Going to Church is a great support for many, but what if you are not much of a believer? You can be spiritual in many ways. A simple, quiet place can give you peace. There you can get in touch with whatever form you want your spiritual life to take – The Great Spirit, The One-ness, The God and Goddess, Buddha, any great thinker will do. I like to light candles and keep the glow going all day. Spirituality can also restore your hope through simple gestures of caring.


Reach Out

This is what recovery is all about. Joining a support group like Al-anon, or Celebrate recovery, can give you a boost like no other. But reaching out can also be as simple as a special thank you to a waitress or a compliment to a passer by. Volunteering a few hours a week or even volunteering from time to time can be extremely rewarding. Helping people, and letting them help you is one key component to finding peace.

Rows:
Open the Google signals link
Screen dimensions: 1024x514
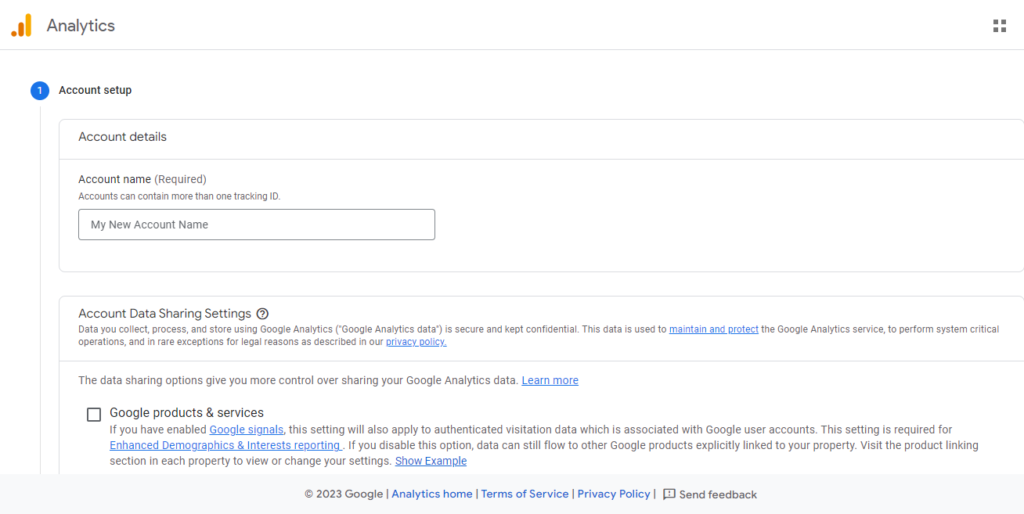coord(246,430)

* * *

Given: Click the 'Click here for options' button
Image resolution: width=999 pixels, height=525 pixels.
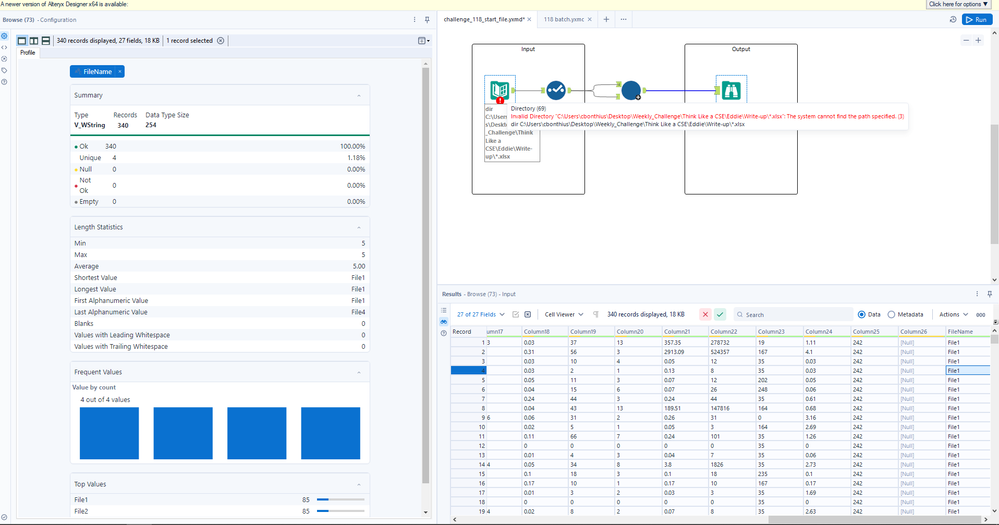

...

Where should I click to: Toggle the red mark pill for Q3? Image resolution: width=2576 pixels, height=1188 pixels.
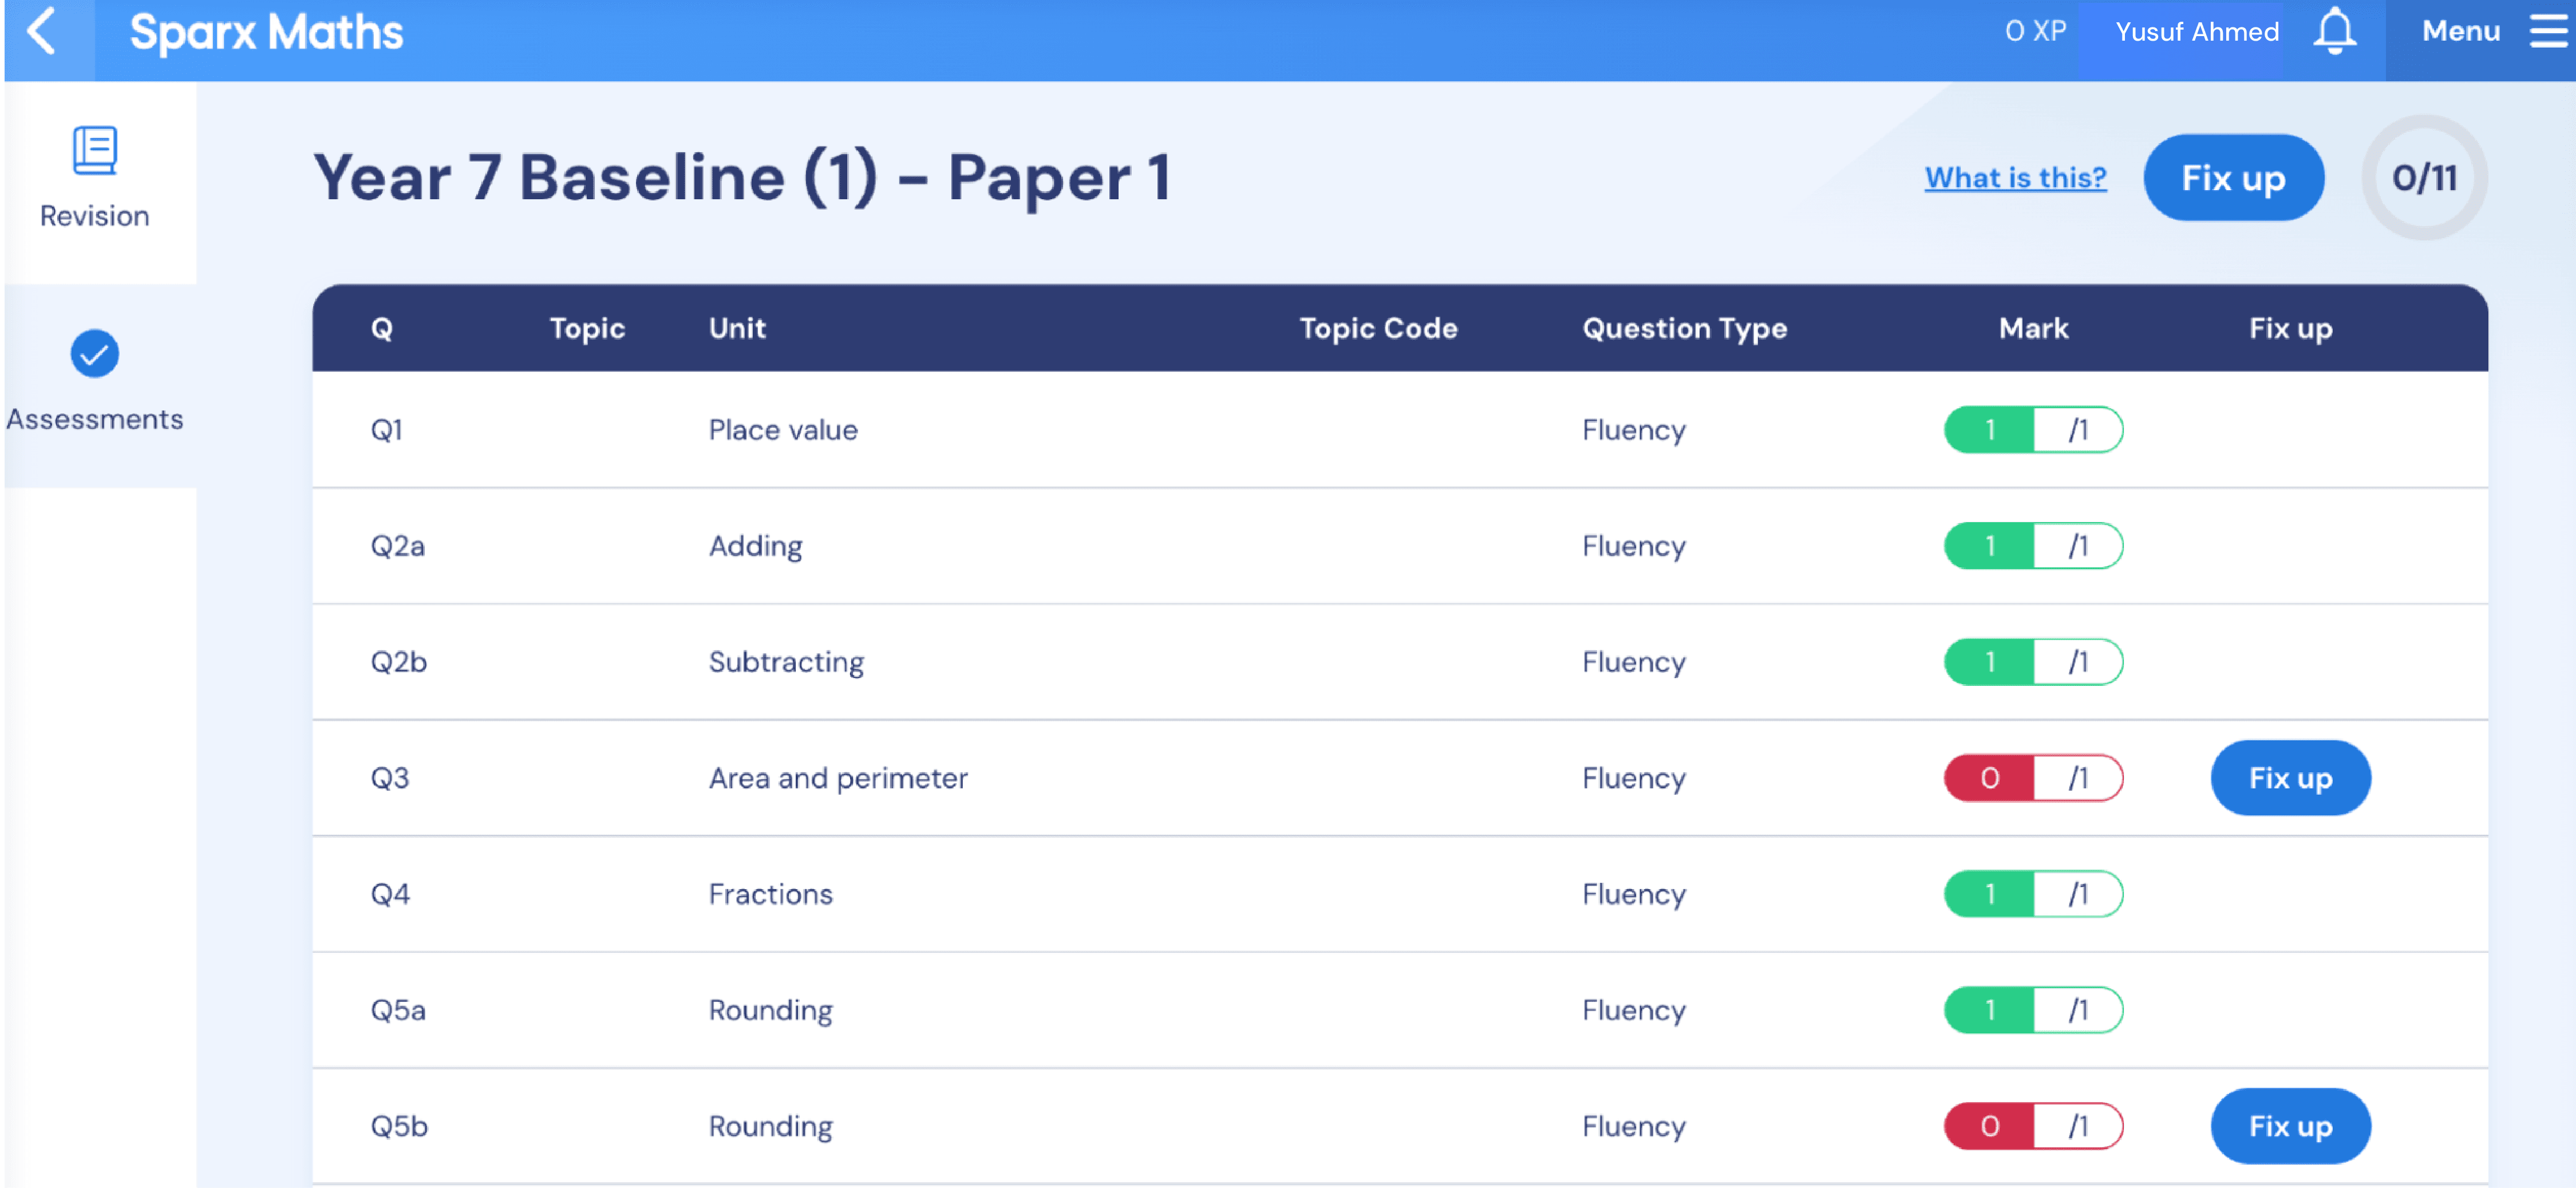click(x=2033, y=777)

Your objective: Retype the passage on spirituality and reaching out, starting with "Going to Church" and going on through "to finding peace.".

Response to this exercise:
Going to Church is a great support for many, but what if you are not much of a believer? You can be spiritual in many ways. A simple, quiet place can give you peace. There you can get in touch with whatever form you want your spiritual life to take – The Great Spirit, The One-ness, The God and Goddess, Buddha, any great thinker will do. I like to light candles and keep the glow going all day. Spirituality can also restore your hope through simple gestures of caring.


Reach Out

This is what recovery is all about. Joining a support group like Al-anon, or Celebrate recovery, can give you a boost like no other. But reaching out can also be as simple as a special thank you to a waitress or a compliment to a passer by. Volunteering a few hours a week or even volunteering from time to time can be extremely rewarding. Helping people, and letting them help you is one key component to finding peace.